EXERCISE DIRECTIONS =
Extend the piece on the shifting balance of power in the Middle East by writing the paragraphs that would come after its last sentence.

EXERCISE PASSAGE =
The Middle East map is changing, not because of shifting borders, but because of profound transformations that are reordering political interests and priorities.
Perhaps the most important of these transformations has been the US withdrawal from Afghanistan and its immanent withdrawal from Iraq by the end of the year that might also be accompanied by the withdrawal of the remaining US troops from Syria. This exit from a region where Washington has grown accustomed to stay during the past two decades – since the attacks on New York and Washington on 11 September 2001 to be precise – upsets the balance of power in the region and perhaps also in the wider world.
The US role in the region is receding after a lengthy involvement in a range of issues from the Arab-Israeli conflict to the threatened proliferation of nuclear weapons, the latest chapter in which involved the Iranian bid to acquire such a weapon that eventually led to the 2015 nuclear deal with Tehran.
Although the former Trump administration unilaterally withdrew from this deal in 2018, the Biden administration is currently negotiating to revive it. It is difficult to foresee how these negotiations will progress, but what concerns us most here is the fact that the resumption of this agreement will round out the picture of a US that avoids military confrontations and views international politics from the perspective of diplomacy and economic strength.

DATA TO EXAMINE =
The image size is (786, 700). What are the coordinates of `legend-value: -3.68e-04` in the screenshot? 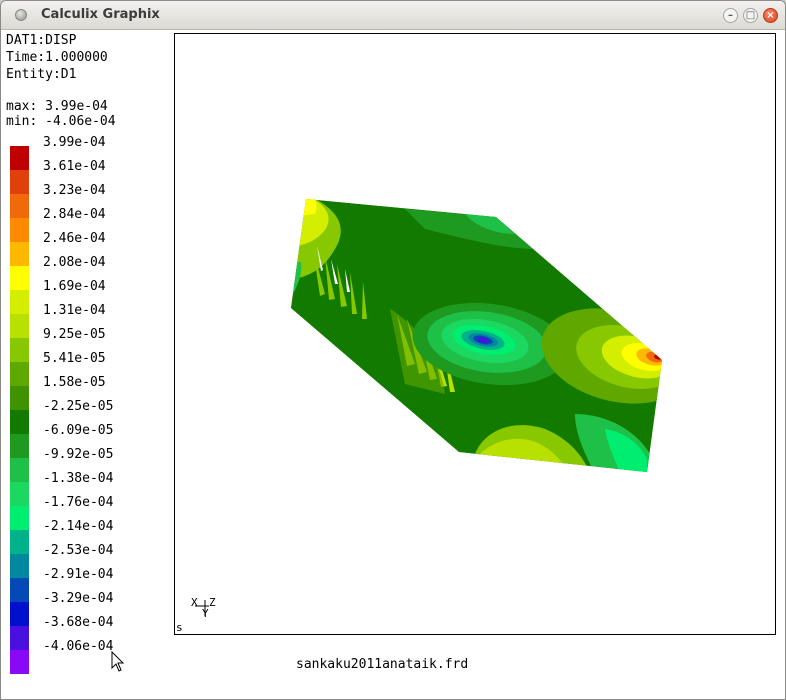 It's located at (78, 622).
==
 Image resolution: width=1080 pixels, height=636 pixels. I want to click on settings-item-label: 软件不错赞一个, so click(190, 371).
---
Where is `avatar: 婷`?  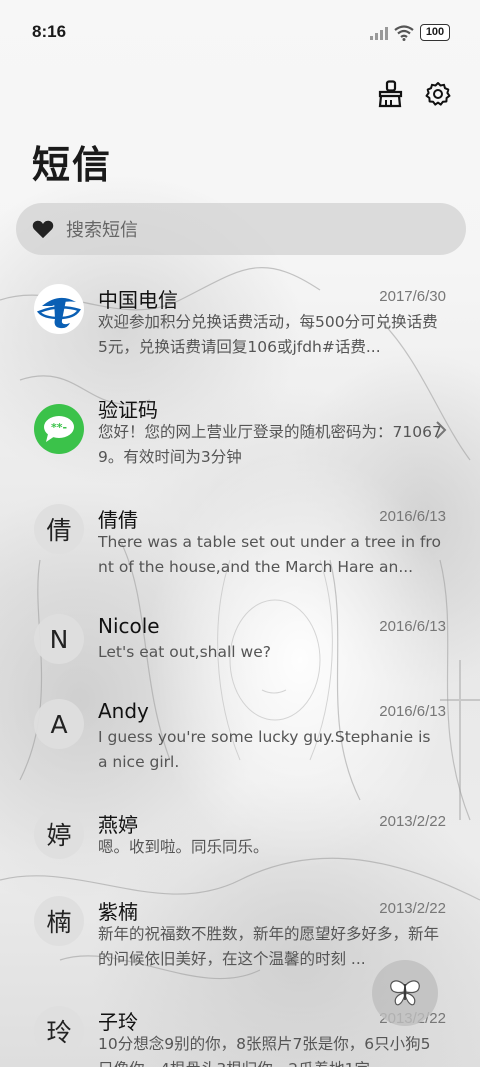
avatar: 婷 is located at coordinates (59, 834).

SOLVED EXERCISE =
A regional response to the US departure has been seen in the trend among countries in the region to calm the tensions between them and to bring about reconciliation. The recent summit meeting in Baghdad was a prime example of this. While the purpose of the meeting was to support Iraq in the face of worrisome challenges, it was also a means to open channels between various other countries. For example, Iraq played a role in opening a path for communication between Saudi Arabia and Iran and for the meeting between Egyptian President Abdel-Fattah Al-Sisi and Qatari Emir Tamim Bin Hamad Al Thani.
Moreover, it appears that the summit meeting led to the subsequent agreement to promote Egyptian-Turkish rapprochement through the Egyptian reciprocation of a high-level Turkish visit to Cairo, while the renewed channels of communications between the UAE and Turkey have been notched up to summit level.
This drive towards reconciliation originated in the earlier Al-Ula Conference statement released during a Gulf Cooperation Council (GCC) summit meeting convened by Riyadh. The statement laid the foundations for the end of the “Qatari crisis” in which Doha, backed by Turkey and Iran, had faced a quartet consisting of Egypt, Saudi Arabia, the UAE and Bahrain.
We will leave the question of how this crisis began to historians. What concerns us here is that it has begun to subside, even if manifestations continue in the form of ongoing freezes in diplomatic relations, the exchange of barrages in the media and friction over the Libyan crisis and the Eastern Mediterranean.
The countries of the region have had little choice but to take matters into their own hands and to deal directly with the non-Arab regional powers of Iran, Turkey and Israel. This trend has proceeded in two directions.
The first, spearheaded by Egypt, began with the establishment of the Eastern Mediterranean Gas Forum, which now includes Egypt, Israel, Jordan, Palestine, Cyprus, Greece and Italy and has generated a realm of mutual interests that extends beyond drilling and extraction to a variety of energy related industries including natural gas transport, distribution and liquefaction.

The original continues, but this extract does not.